People generally go into nursing because they want to make a difference and help others. As is true of most people in the business of providing care to others, nurses are usually kind and caring individuals with the best of intentions. Even so, sometimes those with the biggest hearts can still get distracted, vexed, or just caught up in other tasks and forget to think about holistic care. In doing so, they can forget some of the things that make the biggest differences for their patients. Of course, the best nurses do the basics of their jobs well — administering medications, assessing patient symptoms, taking and analyzing vital signs, performing procedures, managing wounds and pain, and following treatment orders from the doctor. But it’s often what happens in between all of those things that sets the best nurses apart and gives the opportunity to provide holistic care.
Whether the care setting is a hospital, clinic, or doctor’s office, or the care is being provided in the patient’s home through a home care agency or a hospice or palliative care provider, nurses are usually the ones who share crucial information with the patient, and they collect equally important information from the patient and his caregivers. How this information is shared can make or break the potential for the patient’s compliance with his treatment plan and how his family provides support to him. How the information is gleaned, and, even more importantly, what information is gleaned, can help the entire care team — including the patient and the family — anticipate potential risks, barriers, and other issues. These issues can then be addressed in a way that gives the patient the best chance at recovery, improved health, and the ability to maintain a higher quality of life.

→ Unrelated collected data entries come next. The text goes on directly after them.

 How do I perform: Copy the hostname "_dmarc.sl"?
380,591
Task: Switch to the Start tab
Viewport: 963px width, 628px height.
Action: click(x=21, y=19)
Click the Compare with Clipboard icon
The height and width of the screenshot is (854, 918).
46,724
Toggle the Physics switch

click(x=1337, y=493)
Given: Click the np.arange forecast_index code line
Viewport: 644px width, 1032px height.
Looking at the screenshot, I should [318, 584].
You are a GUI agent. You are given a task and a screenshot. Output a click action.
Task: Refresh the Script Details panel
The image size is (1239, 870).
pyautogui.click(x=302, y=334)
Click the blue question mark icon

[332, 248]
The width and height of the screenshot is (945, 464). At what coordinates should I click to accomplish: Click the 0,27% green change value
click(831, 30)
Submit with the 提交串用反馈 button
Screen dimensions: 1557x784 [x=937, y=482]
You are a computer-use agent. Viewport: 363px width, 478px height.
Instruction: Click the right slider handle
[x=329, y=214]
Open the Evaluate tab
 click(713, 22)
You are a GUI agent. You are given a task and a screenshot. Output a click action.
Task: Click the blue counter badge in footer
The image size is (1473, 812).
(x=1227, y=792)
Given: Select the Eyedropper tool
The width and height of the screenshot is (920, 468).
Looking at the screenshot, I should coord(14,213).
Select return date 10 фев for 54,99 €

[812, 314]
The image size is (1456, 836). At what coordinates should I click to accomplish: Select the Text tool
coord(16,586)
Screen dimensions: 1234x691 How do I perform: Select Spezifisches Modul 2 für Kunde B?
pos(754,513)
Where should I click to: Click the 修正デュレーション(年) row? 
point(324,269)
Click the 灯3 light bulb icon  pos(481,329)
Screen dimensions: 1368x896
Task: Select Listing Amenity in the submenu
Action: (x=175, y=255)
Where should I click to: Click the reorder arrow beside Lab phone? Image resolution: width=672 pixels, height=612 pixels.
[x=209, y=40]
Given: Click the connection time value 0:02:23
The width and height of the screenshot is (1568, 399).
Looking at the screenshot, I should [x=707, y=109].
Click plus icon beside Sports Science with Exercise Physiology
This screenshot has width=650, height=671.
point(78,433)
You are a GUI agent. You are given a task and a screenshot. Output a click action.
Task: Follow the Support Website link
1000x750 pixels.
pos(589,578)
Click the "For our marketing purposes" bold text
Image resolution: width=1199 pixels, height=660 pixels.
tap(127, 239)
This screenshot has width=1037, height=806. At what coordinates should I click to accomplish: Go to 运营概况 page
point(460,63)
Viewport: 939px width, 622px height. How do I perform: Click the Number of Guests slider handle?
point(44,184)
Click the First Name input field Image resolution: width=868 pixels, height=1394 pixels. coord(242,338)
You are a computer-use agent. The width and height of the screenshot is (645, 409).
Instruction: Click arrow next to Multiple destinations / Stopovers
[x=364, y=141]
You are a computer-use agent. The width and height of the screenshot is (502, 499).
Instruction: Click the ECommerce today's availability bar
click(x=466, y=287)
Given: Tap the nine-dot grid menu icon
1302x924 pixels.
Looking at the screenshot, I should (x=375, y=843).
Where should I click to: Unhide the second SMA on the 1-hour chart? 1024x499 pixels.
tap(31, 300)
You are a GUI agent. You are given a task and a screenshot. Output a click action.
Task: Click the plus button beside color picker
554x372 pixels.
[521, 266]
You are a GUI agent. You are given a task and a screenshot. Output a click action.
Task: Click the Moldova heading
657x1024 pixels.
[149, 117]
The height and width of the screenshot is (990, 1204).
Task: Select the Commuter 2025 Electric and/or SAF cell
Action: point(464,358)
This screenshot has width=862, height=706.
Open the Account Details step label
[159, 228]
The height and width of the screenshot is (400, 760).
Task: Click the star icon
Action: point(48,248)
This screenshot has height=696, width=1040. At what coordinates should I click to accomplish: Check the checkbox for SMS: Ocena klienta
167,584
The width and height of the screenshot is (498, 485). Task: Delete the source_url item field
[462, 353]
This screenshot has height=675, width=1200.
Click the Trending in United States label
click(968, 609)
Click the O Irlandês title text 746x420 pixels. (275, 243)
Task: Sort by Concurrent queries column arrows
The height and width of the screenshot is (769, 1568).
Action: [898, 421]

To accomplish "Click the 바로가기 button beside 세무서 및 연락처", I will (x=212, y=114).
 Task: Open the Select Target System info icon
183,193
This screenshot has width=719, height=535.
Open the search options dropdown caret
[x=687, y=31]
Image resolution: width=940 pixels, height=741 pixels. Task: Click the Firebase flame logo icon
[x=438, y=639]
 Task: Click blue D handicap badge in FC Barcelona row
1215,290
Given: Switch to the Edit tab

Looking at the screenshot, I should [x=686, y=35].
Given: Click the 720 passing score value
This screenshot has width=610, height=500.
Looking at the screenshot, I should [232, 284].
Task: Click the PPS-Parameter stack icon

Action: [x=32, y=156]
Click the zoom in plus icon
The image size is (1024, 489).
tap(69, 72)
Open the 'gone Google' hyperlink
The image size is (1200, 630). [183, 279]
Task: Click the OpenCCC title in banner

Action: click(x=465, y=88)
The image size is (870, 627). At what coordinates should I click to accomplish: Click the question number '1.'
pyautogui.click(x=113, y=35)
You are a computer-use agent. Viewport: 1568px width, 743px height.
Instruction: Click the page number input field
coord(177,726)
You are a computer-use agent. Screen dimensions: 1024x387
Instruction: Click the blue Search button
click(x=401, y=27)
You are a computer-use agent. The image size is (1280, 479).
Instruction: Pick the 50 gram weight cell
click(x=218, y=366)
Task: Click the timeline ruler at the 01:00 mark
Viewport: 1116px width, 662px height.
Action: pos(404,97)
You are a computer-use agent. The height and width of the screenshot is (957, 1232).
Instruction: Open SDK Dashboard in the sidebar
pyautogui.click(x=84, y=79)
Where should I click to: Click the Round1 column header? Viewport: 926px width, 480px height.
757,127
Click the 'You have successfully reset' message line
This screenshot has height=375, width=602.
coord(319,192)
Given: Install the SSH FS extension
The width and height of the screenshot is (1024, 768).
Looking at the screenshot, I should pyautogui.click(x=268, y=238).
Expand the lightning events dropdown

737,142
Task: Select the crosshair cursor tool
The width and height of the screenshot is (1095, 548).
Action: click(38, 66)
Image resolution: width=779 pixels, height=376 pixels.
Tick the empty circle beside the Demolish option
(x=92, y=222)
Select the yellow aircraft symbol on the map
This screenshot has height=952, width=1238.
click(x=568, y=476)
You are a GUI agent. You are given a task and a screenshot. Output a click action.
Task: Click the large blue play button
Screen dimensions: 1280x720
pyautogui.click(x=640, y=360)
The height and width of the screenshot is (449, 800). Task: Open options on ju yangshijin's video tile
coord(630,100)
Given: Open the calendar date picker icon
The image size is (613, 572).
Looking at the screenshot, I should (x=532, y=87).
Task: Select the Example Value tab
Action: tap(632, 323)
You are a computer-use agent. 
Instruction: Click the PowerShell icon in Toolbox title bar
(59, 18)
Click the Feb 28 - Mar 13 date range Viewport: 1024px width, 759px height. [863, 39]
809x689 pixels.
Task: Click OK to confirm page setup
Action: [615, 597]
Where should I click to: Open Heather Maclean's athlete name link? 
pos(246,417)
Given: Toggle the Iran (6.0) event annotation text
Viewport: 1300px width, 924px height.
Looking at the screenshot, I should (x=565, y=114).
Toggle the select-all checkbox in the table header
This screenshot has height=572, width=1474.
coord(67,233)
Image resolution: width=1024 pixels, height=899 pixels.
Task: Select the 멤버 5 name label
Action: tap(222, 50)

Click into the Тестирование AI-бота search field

While patients expect their care providers to be the experts and to guide them to better health, they appreciate when care is customized to their individual needs, goals, and circumstances. The best nurses take the time to individualize patient care so that their patients have the best chance to regain their lifestyle.
What the Best Nurses Do
They listen. There’s an art to listening to someone with failing health and abilities. Hearing not only what she is saying, but what she is not saying can help determine whether she fully understands the diagnosis, the treatment plan, and what is required to regain her health and independence. Learning to read between the lines can make all the difference. It’s a nurse’s job to make judgments about what he sees and what he hears. Try not to let that get in the way of following a holistic approach by first listening with an open mind and then making your professional judgment — not of the person, but of what she is saying. This will impact the treatment plan.